• Exercise instructions: Count the lines in the items below that contain the string "height". Reply with the number alone.

• Data supplied:
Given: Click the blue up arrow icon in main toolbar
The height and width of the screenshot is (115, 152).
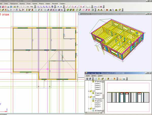Looking at the screenshot, I should [58, 7].
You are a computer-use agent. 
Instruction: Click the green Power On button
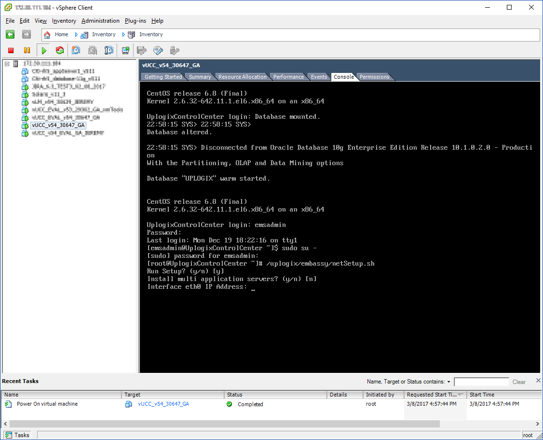pyautogui.click(x=44, y=50)
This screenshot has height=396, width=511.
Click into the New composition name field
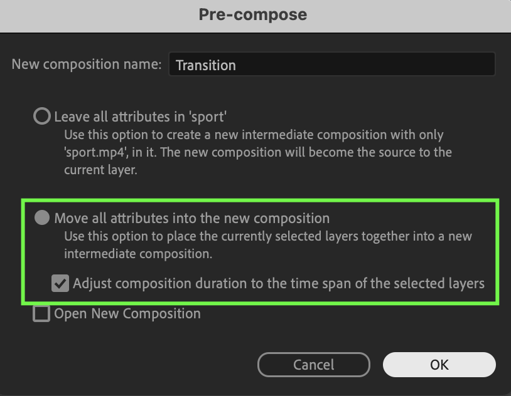tap(331, 65)
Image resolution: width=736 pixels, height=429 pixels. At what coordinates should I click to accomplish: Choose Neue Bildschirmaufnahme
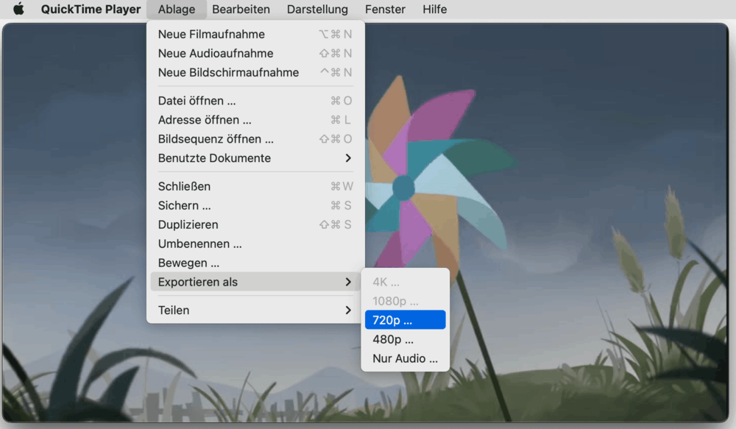coord(228,72)
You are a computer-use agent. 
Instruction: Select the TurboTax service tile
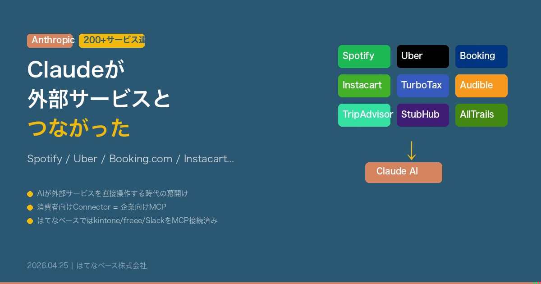pyautogui.click(x=423, y=86)
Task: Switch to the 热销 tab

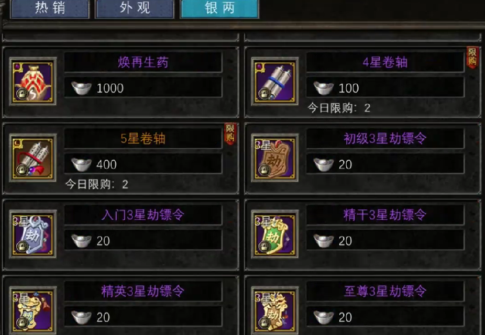Action: click(50, 8)
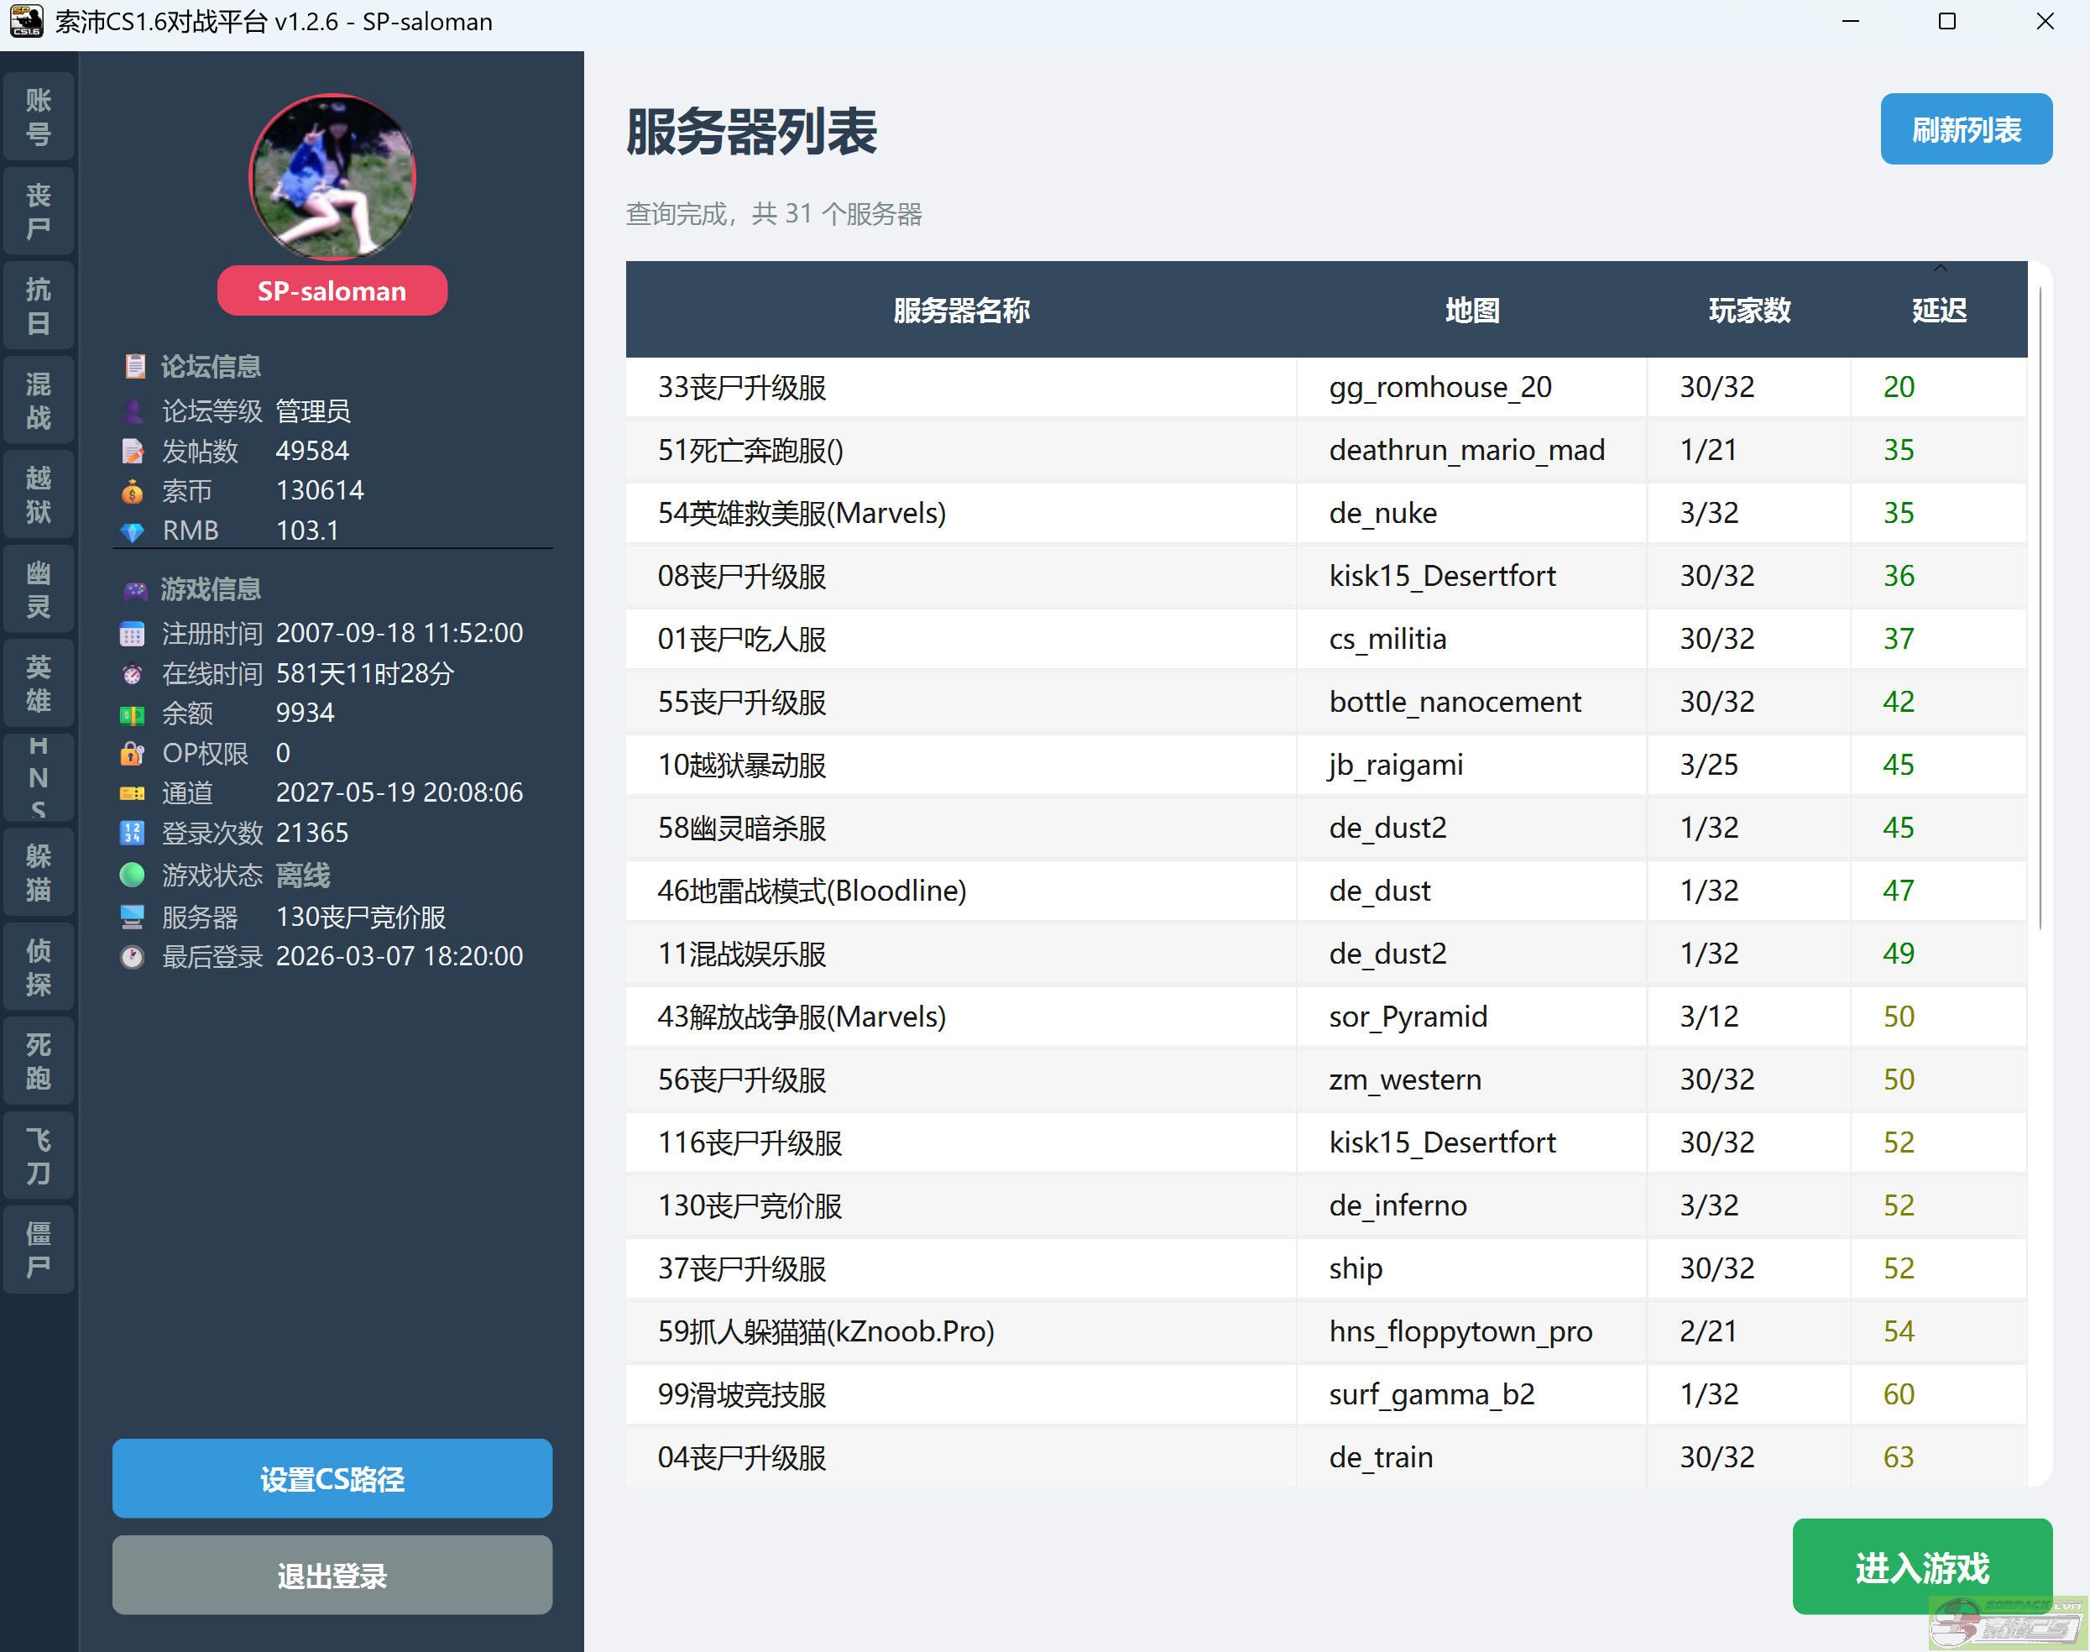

• Exercise output: 3